Perhaps the most important kind of user defined type that can be declared is the recursive type. These are used for building dynamic data structures like trees and lists.

As a simple example, Let's suppose that the lists had not been provided as a built in type. We could define it ourselves by providing a base case for the type, the empty list, as well as a recursive structure.

First, let's look at defining a type just for integer lists:

datatype intlist = empty 
                 | icons of int * intlist;
Now, we can write any of the traditional list functions to work over this sort of integer list:
fun imemb _ empty = false
  | imemb i (icons (h,t)) = if (i = h)
                              then true
                              else imemb i t;

As above, we can extend the idea to polymorphic lists:

datatype 'a lst = empty 
                | cons of 'a * 'a lst;

fun memb _ empty = false
  | memb i (cons (h,t)) = if (i = h)
                            then true
                            else memb i t;

We can make it feel more like the built-in list type by using an infix constructor:

infix :::;

datatype 'a lst = nl | ::: of 'a * 'a lst;

fun memb _ nl = false
  | memb e (h:::t) = if (e = h)

◆ Information given ◆
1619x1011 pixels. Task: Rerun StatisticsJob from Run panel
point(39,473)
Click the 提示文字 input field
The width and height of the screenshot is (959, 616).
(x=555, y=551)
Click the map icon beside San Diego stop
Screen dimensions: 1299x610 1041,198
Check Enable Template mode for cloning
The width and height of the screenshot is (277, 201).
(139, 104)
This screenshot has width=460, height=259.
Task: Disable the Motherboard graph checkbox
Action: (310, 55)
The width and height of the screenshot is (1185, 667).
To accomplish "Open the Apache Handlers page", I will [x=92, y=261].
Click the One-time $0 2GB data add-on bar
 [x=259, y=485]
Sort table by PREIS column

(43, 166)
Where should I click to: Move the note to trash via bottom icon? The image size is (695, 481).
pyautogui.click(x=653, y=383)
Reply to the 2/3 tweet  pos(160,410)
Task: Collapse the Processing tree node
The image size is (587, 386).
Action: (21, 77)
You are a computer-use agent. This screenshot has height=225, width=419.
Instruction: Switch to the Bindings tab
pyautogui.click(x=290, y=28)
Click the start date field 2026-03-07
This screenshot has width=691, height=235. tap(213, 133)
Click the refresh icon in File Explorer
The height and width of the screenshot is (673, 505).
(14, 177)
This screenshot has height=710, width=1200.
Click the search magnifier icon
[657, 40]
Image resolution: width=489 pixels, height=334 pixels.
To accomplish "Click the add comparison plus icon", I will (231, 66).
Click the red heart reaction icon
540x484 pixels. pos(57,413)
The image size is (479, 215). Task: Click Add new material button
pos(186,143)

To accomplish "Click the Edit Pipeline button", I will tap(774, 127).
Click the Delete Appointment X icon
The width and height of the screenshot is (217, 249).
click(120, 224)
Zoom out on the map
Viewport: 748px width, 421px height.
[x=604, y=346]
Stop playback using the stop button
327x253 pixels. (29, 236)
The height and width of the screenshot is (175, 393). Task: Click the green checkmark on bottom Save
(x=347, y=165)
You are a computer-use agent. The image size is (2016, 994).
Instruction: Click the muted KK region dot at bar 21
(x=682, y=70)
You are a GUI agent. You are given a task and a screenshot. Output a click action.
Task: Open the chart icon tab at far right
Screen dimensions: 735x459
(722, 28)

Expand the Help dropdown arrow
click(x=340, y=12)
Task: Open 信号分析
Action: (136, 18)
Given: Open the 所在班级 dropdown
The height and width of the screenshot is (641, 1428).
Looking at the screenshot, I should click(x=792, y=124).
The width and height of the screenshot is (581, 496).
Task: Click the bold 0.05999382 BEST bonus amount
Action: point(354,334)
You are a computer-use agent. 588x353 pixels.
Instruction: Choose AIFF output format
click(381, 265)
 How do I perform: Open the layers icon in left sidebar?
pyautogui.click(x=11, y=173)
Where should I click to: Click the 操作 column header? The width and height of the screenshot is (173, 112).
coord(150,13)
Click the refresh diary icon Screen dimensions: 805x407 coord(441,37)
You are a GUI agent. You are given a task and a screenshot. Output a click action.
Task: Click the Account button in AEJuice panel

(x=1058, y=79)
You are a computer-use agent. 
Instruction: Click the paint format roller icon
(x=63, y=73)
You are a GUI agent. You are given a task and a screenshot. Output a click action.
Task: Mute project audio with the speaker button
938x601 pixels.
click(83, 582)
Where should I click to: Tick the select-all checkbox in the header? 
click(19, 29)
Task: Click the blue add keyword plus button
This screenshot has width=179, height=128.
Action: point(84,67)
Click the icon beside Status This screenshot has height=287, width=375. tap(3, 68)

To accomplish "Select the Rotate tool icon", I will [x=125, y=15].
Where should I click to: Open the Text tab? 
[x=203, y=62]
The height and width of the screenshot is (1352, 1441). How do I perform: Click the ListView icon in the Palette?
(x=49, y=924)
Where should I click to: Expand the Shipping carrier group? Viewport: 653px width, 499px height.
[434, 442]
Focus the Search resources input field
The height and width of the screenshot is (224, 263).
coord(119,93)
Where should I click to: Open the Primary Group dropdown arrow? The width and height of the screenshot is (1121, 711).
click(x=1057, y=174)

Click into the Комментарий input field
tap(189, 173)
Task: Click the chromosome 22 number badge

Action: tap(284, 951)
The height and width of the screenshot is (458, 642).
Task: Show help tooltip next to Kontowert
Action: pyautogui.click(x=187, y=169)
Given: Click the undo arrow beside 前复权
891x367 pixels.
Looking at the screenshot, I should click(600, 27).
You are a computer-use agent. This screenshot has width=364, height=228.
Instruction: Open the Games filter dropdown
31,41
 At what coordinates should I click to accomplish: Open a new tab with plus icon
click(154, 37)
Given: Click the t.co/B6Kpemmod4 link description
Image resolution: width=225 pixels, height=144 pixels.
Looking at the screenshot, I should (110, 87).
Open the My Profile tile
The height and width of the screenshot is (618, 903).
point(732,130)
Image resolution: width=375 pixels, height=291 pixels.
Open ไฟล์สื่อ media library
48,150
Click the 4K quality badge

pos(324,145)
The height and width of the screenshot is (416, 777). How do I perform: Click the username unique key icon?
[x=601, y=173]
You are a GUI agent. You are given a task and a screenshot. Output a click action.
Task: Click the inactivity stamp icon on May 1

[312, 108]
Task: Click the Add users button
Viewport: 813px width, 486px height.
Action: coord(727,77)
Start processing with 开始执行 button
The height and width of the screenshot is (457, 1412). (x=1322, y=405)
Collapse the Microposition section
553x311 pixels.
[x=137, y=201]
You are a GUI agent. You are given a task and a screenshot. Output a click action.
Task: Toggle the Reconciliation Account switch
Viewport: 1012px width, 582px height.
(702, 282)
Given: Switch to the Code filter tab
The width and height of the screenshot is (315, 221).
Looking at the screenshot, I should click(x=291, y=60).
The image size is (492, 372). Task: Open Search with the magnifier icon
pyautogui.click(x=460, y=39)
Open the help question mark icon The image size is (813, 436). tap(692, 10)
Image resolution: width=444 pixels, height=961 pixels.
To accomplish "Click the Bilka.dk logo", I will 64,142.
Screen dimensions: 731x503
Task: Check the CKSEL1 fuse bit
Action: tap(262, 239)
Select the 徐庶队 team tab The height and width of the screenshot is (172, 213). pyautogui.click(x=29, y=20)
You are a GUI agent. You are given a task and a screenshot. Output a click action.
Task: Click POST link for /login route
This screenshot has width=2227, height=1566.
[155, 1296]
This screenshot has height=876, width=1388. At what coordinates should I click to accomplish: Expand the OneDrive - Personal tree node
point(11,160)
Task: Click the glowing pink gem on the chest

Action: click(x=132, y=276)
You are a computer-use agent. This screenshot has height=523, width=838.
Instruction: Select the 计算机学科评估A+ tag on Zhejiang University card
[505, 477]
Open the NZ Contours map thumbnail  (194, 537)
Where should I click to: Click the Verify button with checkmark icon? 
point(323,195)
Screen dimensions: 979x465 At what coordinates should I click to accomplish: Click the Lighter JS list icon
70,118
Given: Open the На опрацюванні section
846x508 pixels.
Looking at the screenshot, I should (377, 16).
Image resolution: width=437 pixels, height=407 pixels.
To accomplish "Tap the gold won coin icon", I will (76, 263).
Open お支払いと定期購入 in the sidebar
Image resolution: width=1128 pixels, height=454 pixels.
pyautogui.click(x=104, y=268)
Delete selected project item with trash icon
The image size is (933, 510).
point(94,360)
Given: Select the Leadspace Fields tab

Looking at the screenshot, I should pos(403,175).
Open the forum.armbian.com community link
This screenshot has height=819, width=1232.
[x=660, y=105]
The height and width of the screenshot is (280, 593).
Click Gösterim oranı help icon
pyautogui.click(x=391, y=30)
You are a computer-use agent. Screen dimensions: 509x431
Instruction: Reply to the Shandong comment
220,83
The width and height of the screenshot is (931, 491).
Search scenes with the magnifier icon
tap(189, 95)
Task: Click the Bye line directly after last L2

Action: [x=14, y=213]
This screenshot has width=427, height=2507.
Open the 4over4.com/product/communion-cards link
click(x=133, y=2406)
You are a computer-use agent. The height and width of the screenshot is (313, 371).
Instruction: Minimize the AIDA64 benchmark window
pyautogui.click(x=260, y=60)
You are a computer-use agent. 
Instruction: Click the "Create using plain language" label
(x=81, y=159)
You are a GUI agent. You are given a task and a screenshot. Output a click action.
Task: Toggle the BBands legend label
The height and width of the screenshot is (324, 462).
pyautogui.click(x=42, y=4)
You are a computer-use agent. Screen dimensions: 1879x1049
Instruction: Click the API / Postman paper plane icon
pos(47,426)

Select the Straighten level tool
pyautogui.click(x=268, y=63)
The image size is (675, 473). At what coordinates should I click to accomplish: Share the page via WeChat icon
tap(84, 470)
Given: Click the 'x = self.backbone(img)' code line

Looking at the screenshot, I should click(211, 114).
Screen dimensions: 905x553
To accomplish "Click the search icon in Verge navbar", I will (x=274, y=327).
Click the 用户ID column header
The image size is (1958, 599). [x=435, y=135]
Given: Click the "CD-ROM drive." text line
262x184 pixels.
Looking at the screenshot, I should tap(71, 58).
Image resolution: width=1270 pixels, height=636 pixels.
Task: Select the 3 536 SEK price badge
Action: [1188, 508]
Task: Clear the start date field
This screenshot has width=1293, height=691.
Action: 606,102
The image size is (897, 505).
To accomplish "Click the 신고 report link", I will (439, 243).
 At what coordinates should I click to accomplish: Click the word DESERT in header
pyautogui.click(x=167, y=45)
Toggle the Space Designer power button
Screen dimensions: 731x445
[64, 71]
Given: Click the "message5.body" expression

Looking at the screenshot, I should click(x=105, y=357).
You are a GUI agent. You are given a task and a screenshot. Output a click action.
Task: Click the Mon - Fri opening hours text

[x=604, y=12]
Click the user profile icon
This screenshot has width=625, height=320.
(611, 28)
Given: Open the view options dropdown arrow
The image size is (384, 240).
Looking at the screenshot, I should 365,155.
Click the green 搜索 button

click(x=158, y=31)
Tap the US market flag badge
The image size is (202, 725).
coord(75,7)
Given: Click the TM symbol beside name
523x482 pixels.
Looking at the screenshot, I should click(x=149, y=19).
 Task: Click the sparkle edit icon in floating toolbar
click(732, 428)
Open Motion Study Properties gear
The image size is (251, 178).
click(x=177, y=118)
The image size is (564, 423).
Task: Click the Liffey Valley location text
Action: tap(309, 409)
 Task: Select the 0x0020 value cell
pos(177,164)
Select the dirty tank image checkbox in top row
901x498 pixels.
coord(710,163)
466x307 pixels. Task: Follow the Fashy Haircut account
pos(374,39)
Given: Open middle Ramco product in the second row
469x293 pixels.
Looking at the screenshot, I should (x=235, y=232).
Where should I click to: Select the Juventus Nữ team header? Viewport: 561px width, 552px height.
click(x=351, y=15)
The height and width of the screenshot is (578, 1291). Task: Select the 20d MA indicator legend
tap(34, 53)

◆ What you need to do ◆
• A. In the excerpt on recursive types, what are recursive types used to build?
• B. Reproduce the part of the excerpt on recursive types that starts at "Perhaps the most" and ends at "(icons (h,t)) = if (i = h)".

◆ Results ◆
• A. Dynamic data structures like trees and lists.

• B.
Perhaps the most important kind of user defined type that can be declared is the recursive type. These are used for building dynamic data structures like trees and lists.

As a simple example, Let's suppose that the lists had not been provided as a built in type. We could define it ourselves by providing a base case for the type, the empty list, as well as a recursive structure.

First, let's look at defining a type just for integer lists:

datatype intlist = empty 
                 | icons of int * intlist;
Now, we can write any of the traditional list functions to work over this sort of integer list:
fun imemb _ empty = false
  | imemb i (icons (h,t)) = if (i = h)